──────── Provided material ────────

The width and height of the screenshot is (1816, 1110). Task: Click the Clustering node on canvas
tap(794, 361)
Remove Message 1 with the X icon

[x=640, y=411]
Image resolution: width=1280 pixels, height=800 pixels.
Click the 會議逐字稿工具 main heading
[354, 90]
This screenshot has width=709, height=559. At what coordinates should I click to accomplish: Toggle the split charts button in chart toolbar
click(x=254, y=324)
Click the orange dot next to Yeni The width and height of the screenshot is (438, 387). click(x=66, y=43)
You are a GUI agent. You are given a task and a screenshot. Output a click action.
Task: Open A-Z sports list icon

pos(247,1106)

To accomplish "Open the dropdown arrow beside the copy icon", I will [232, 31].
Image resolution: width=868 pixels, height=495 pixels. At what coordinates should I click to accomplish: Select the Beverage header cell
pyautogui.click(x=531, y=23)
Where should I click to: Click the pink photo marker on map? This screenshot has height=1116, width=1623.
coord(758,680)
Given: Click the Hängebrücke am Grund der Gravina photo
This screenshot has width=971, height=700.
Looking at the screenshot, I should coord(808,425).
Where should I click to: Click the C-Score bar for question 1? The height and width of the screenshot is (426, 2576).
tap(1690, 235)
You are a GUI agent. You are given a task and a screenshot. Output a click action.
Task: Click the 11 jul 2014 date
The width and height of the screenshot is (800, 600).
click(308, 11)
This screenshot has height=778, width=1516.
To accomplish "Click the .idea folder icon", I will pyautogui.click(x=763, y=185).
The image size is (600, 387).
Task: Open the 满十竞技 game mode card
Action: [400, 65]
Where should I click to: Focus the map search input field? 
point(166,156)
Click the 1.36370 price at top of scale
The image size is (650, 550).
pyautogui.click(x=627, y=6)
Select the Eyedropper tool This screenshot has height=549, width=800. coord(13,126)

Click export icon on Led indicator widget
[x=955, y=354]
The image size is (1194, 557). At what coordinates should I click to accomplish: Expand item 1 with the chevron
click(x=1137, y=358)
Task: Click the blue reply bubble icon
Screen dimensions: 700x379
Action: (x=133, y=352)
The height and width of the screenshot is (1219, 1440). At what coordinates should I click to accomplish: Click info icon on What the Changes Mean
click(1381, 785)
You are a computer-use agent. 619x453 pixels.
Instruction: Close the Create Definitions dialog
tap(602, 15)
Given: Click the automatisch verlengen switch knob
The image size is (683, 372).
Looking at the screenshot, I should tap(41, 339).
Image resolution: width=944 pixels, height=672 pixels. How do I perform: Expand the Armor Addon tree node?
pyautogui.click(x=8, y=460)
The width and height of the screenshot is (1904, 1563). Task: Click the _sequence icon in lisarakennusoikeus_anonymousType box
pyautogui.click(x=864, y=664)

────────

### Task details
What is needed is a word-for-word copy of the records.

### Answer to this problem
The width and height of the screenshot is (1816, 1110). Task: Click the Clustering node on canvas
tap(794, 361)
Remove Message 1 with the X icon

[x=640, y=411]
Image resolution: width=1280 pixels, height=800 pixels.
Click the 會議逐字稿工具 main heading
[354, 90]
This screenshot has width=709, height=559. At what coordinates should I click to accomplish: Toggle the split charts button in chart toolbar
click(x=254, y=324)
Click the orange dot next to Yeni The width and height of the screenshot is (438, 387). click(x=66, y=43)
You are a GUI agent. You are given a task and a screenshot. Output a click action.
Task: Open A-Z sports list icon

pos(247,1106)

To accomplish "Open the dropdown arrow beside the copy icon", I will [232, 31].
Image resolution: width=868 pixels, height=495 pixels. At what coordinates should I click to accomplish: Select the Beverage header cell
pyautogui.click(x=531, y=23)
Where should I click to: Click the pink photo marker on map? This screenshot has height=1116, width=1623.
coord(758,680)
Given: Click the Hängebrücke am Grund der Gravina photo
This screenshot has width=971, height=700.
Looking at the screenshot, I should coord(808,425).
Where should I click to: Click the C-Score bar for question 1? The height and width of the screenshot is (426, 2576).
tap(1690, 235)
You are a GUI agent. You are given a task and a screenshot. Output a click action.
Task: Click the 11 jul 2014 date
The width and height of the screenshot is (800, 600).
click(308, 11)
This screenshot has height=778, width=1516.
To accomplish "Click the .idea folder icon", I will pyautogui.click(x=763, y=185).
The image size is (600, 387).
Task: Open the 满十竞技 game mode card
Action: [400, 65]
Where should I click to: Focus the map search input field? 
point(166,156)
Click the 1.36370 price at top of scale
The image size is (650, 550).
pyautogui.click(x=627, y=6)
Select the Eyedropper tool This screenshot has height=549, width=800. coord(13,126)

Click export icon on Led indicator widget
[x=955, y=354]
The image size is (1194, 557). At what coordinates should I click to accomplish: Expand item 1 with the chevron
click(x=1137, y=358)
Task: Click the blue reply bubble icon
Screen dimensions: 700x379
Action: (x=133, y=352)
The height and width of the screenshot is (1219, 1440). At what coordinates should I click to accomplish: Click info icon on What the Changes Mean
click(1381, 785)
You are a computer-use agent. 619x453 pixels.
Instruction: Close the Create Definitions dialog
tap(602, 15)
Given: Click the automatisch verlengen switch knob
The image size is (683, 372).
Looking at the screenshot, I should tap(41, 339).
Image resolution: width=944 pixels, height=672 pixels. How do I perform: Expand the Armor Addon tree node?
pyautogui.click(x=8, y=460)
The width and height of the screenshot is (1904, 1563). Task: Click the _sequence icon in lisarakennusoikeus_anonymousType box
pyautogui.click(x=864, y=664)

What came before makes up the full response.